§ CHALLENGE: Reproduce the items from the line with "Expand the starfish" to the line with "coord(374,123)", swapping "beer mug" for "coffee mug" and leaving everything else unchanged.

○ ○ ○ ○ ○ ○ ○

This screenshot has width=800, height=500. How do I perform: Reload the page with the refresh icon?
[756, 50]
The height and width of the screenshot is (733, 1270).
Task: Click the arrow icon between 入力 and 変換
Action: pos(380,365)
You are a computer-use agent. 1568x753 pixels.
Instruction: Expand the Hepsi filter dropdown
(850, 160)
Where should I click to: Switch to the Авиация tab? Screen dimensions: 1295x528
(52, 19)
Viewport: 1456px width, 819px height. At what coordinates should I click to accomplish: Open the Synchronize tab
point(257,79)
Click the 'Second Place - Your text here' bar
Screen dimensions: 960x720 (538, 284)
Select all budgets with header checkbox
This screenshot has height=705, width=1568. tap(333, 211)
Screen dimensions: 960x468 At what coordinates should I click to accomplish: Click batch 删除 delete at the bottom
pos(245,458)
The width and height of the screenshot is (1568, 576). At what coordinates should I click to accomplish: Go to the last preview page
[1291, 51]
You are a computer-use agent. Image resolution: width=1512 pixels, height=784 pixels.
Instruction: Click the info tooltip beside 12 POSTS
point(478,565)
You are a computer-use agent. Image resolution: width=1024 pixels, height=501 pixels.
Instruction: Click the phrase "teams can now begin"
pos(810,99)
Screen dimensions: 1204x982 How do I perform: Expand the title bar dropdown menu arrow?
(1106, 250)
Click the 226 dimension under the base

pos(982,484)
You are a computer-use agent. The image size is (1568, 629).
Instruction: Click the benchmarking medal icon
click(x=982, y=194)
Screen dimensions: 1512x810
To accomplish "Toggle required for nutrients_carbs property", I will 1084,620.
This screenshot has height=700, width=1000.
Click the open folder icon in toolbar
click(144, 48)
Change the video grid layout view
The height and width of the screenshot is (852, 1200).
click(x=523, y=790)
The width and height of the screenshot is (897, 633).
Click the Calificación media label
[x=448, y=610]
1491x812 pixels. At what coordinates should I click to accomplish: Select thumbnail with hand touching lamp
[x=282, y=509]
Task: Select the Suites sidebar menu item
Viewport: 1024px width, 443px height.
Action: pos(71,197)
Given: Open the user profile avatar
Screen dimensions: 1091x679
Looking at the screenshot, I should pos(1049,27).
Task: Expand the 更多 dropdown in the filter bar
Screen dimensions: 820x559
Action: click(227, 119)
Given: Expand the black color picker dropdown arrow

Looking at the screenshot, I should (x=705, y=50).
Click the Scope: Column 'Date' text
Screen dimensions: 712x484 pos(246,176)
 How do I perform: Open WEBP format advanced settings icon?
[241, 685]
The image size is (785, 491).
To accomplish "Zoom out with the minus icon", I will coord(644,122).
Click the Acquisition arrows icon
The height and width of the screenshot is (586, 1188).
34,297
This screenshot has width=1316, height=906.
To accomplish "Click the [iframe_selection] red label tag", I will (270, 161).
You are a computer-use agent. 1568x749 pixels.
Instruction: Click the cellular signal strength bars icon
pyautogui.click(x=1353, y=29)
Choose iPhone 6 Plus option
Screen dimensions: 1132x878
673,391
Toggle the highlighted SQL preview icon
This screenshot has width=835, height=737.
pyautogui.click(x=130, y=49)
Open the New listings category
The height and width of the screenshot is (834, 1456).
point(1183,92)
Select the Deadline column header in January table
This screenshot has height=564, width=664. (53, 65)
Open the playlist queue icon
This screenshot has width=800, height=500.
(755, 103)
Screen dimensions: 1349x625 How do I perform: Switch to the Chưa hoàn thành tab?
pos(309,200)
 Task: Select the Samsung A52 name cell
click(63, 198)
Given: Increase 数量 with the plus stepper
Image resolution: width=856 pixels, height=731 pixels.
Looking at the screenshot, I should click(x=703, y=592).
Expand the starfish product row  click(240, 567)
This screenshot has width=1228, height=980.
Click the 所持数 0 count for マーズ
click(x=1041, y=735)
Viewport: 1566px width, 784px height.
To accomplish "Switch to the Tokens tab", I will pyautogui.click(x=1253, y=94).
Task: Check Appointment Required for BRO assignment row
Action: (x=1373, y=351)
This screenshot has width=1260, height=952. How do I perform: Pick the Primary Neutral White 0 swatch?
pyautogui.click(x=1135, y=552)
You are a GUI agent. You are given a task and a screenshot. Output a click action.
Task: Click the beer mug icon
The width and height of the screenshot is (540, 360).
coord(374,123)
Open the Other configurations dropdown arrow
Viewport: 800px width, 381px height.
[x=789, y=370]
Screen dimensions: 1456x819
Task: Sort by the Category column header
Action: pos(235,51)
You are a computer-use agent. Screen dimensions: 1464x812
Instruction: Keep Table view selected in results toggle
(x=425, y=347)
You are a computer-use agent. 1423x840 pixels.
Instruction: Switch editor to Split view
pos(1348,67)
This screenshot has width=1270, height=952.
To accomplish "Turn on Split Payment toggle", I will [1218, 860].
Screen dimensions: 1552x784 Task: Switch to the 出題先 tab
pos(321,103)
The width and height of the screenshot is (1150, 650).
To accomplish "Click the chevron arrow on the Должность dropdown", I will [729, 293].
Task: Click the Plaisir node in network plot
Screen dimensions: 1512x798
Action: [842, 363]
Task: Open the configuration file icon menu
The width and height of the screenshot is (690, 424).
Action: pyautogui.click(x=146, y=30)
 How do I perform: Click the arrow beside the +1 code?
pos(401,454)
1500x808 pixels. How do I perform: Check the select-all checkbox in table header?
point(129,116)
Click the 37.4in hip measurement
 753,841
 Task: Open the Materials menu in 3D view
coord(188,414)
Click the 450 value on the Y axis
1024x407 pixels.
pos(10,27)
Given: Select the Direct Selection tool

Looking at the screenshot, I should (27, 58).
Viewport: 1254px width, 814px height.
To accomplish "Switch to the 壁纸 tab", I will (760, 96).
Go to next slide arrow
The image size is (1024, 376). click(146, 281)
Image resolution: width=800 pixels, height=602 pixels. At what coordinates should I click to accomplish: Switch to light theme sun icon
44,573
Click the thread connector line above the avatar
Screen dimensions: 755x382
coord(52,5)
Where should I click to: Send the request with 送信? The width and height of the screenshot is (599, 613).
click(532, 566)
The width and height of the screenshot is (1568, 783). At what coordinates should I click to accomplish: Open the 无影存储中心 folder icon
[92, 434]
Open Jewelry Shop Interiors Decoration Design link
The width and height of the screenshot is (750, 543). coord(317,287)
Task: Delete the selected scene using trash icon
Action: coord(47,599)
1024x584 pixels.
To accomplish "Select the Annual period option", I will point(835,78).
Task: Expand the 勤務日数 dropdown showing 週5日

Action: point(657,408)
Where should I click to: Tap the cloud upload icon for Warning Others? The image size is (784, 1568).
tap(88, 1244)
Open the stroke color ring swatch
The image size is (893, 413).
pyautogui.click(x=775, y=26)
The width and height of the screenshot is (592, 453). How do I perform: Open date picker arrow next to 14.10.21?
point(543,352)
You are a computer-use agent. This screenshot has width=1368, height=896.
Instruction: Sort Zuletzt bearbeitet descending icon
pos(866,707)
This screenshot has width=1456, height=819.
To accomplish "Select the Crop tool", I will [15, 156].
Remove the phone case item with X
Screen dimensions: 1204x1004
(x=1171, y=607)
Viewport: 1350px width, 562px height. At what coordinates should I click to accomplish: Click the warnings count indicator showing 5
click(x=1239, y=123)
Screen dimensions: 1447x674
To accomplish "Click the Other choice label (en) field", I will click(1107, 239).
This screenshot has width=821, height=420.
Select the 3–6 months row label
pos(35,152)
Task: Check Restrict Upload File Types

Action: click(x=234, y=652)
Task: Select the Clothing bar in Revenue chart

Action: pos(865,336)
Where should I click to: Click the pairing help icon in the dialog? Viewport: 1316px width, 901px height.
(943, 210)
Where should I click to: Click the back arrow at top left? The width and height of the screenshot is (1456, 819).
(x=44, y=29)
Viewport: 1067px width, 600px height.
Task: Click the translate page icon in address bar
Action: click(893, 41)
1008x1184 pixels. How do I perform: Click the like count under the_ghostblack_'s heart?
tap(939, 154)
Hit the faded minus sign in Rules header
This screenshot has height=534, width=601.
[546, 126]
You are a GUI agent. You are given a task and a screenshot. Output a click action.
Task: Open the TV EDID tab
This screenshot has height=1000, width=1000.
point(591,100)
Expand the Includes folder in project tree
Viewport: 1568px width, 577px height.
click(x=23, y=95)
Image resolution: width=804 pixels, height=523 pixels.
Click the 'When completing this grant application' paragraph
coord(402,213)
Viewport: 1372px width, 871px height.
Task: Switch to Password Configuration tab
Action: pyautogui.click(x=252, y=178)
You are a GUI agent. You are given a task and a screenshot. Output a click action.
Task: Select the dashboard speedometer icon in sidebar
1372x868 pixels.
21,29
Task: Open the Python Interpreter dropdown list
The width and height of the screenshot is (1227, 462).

○ ○ ○ ○ ○ ○ ○

§ EXERCISE OUTPUT:
Expand the starfish product row  click(240, 567)
This screenshot has width=1228, height=980.
Click the 所持数 0 count for マーズ
click(x=1041, y=735)
Viewport: 1566px width, 784px height.
To accomplish "Switch to the Tokens tab", I will pyautogui.click(x=1253, y=94).
Task: Check Appointment Required for BRO assignment row
Action: (x=1373, y=351)
This screenshot has width=1260, height=952. How do I perform: Pick the Primary Neutral White 0 swatch?
pyautogui.click(x=1135, y=552)
You are a GUI agent. You are given a task and a screenshot. Output a click action.
Task: Click the coffee mug icon
The width and height of the screenshot is (540, 360).
coord(374,123)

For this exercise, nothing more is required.